======== The records

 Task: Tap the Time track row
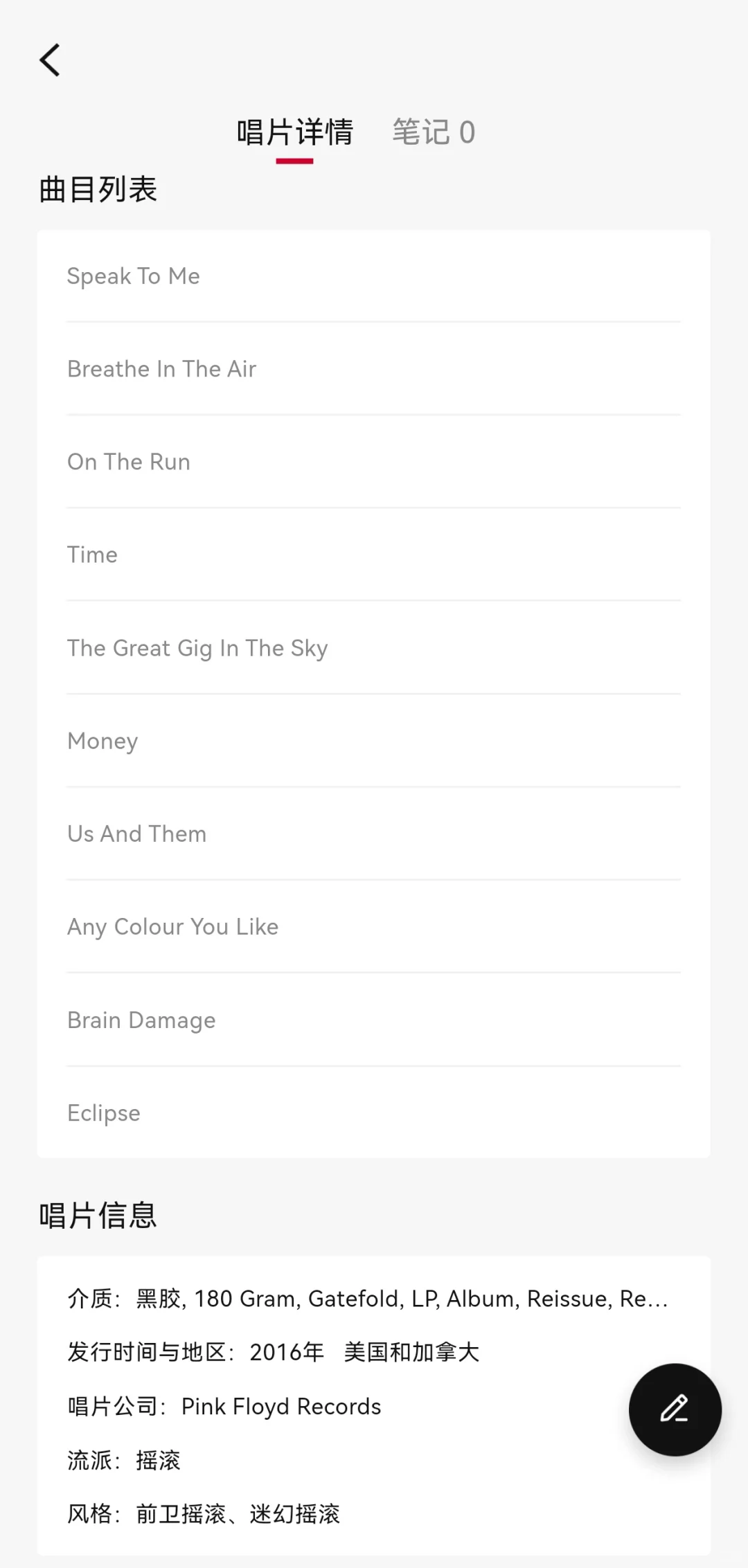pyautogui.click(x=373, y=555)
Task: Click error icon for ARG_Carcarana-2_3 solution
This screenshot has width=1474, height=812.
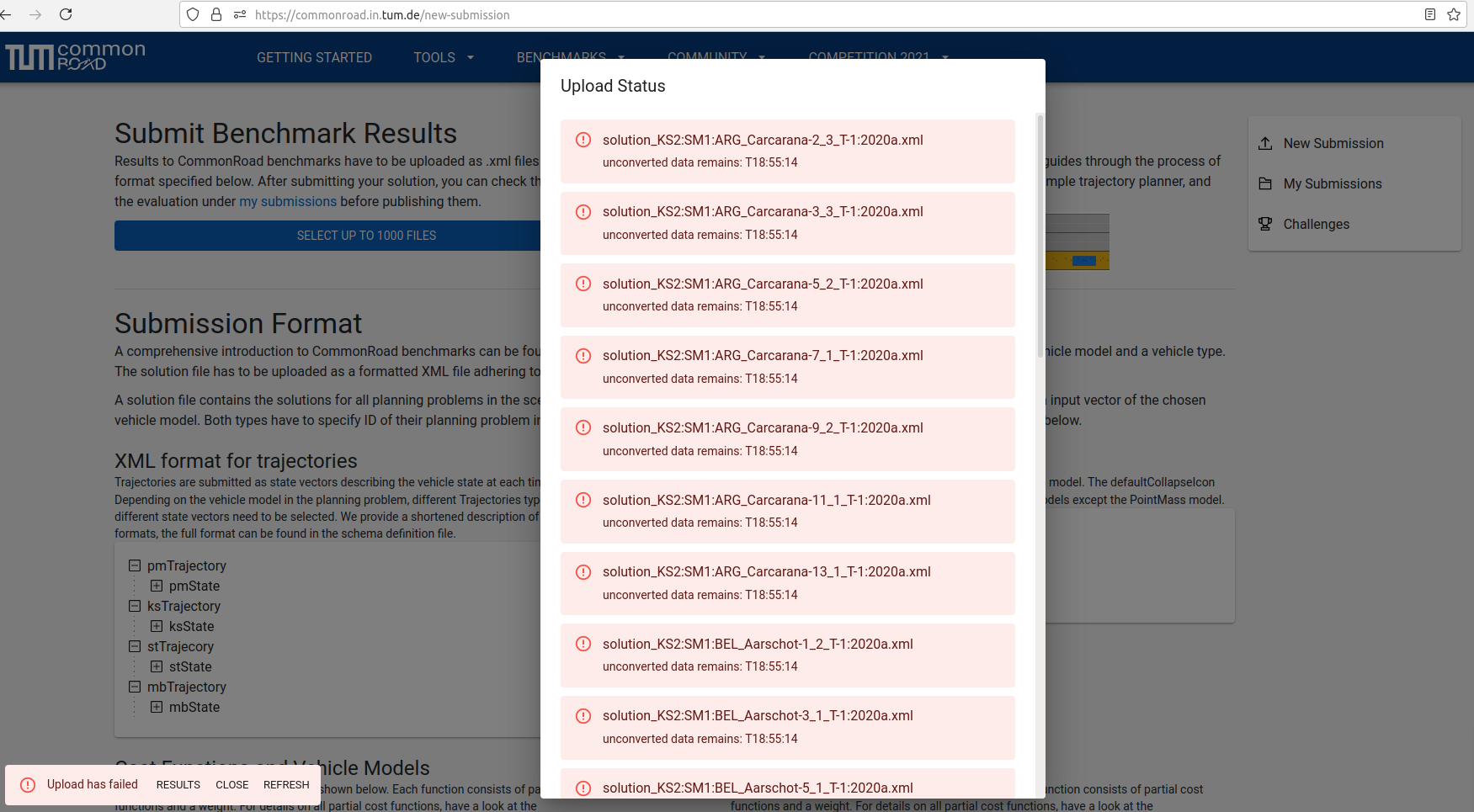Action: 583,140
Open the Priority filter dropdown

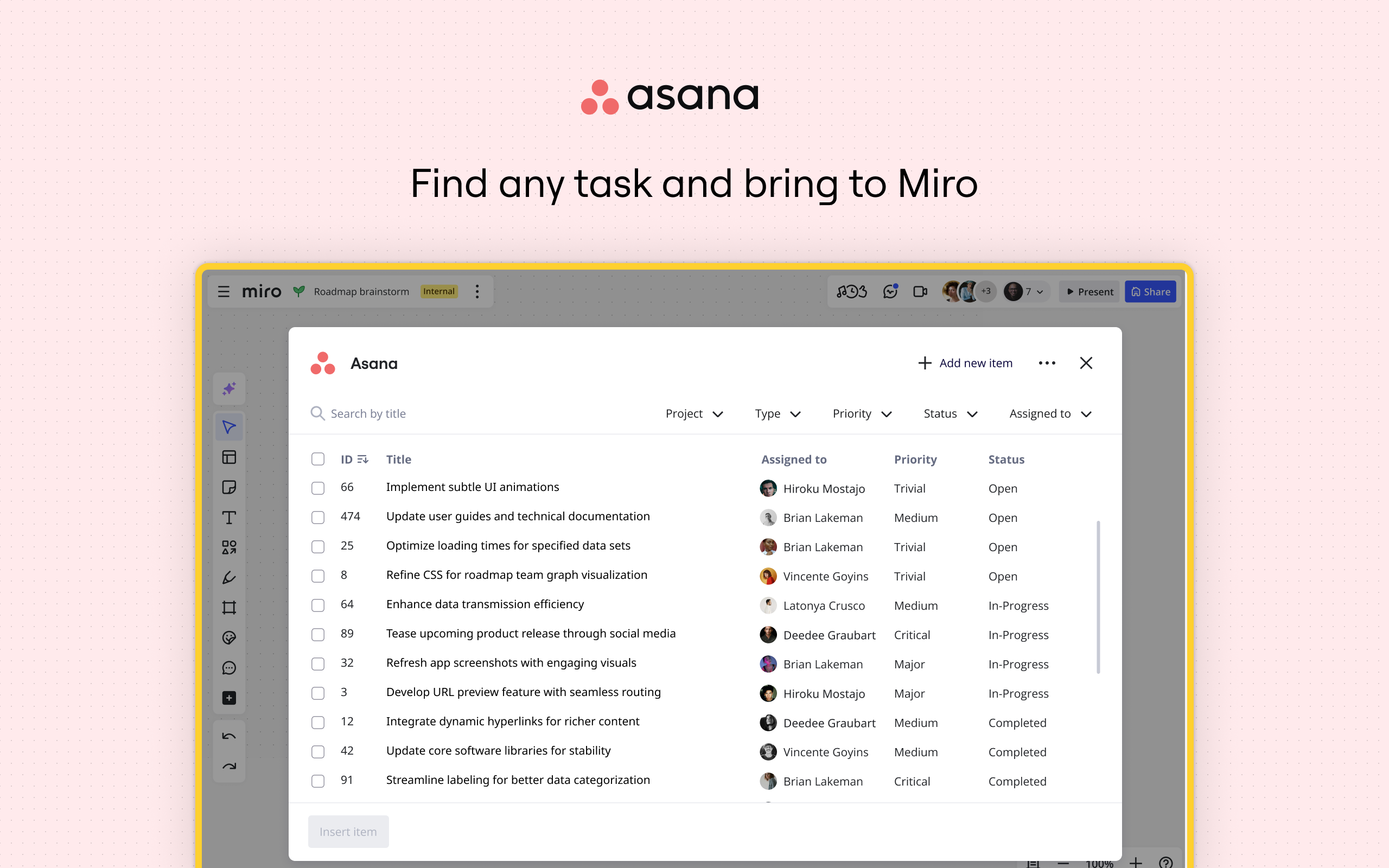point(861,413)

================

__Aim__
Convert the records above into a Markdown table with the columns "Row" and "Line", one numbered row per line, skipping blank lines. Leave the pictures out of the answer.

__Response below__
| Row | Line |
|---|---|
| 1 |  Task: Tap the Time track row |
| 2 | pyautogui.click(x=373, y=555) |
| 3 | Task: Click error icon for ARG_Carcarana-2_3 solution |
| 4 | This screenshot has width=1474, height=812. |
| 5 | Action: 583,140 |
| 6 | Open the Priority filter dropdown |
| 7 | point(861,413) |